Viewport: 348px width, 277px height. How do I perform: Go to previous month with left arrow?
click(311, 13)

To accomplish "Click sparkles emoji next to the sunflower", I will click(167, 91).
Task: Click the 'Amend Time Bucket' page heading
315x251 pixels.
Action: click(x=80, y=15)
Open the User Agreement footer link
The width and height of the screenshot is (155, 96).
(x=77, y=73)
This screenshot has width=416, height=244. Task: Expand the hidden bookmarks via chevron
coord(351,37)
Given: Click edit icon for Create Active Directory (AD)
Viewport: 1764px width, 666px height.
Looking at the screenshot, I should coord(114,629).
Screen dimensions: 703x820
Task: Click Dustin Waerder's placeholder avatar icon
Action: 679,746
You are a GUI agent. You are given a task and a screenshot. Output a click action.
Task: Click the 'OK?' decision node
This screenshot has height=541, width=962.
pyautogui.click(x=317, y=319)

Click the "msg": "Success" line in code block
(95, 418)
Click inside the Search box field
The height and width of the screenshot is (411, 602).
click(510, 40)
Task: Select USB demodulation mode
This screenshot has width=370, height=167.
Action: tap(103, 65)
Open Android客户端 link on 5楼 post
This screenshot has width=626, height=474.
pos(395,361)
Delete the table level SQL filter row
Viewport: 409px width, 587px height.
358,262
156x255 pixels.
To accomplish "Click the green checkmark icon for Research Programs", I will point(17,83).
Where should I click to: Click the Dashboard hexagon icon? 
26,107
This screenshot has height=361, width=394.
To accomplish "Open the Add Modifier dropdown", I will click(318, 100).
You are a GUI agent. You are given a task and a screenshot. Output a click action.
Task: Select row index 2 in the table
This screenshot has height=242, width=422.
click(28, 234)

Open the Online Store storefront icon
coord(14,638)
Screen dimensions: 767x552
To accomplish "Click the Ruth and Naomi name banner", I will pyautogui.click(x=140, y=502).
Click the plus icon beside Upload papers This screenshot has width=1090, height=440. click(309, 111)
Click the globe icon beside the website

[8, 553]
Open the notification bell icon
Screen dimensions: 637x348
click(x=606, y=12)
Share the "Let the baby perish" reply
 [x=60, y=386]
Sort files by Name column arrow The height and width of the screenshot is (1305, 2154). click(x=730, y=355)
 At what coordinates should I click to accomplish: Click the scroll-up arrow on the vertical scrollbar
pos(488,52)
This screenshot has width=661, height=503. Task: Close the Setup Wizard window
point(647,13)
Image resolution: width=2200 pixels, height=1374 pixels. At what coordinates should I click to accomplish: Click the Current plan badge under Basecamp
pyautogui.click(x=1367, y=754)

◇ ◇ ◇

List every line in the records above that contains the word "table".

Delete the table level SQL filter row
Task: Select row index 2 in the table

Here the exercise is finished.